## Input rows
— Start —

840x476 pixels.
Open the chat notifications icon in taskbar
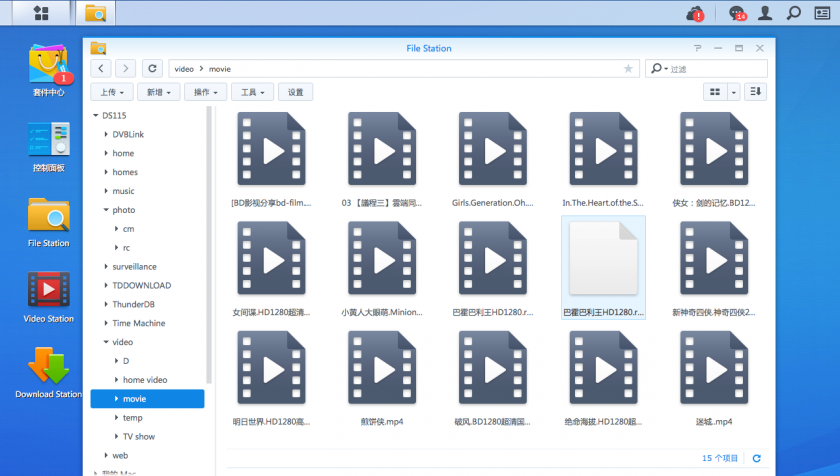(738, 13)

— End —
— Start —

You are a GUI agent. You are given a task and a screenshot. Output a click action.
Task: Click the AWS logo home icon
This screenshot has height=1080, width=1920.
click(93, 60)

— End —

## Task to complete
Pull out every line of the records that contains the word "icon" and list those lines.

## Answer to the problem
Open the chat notifications icon in taskbar
Task: Click the AWS logo home icon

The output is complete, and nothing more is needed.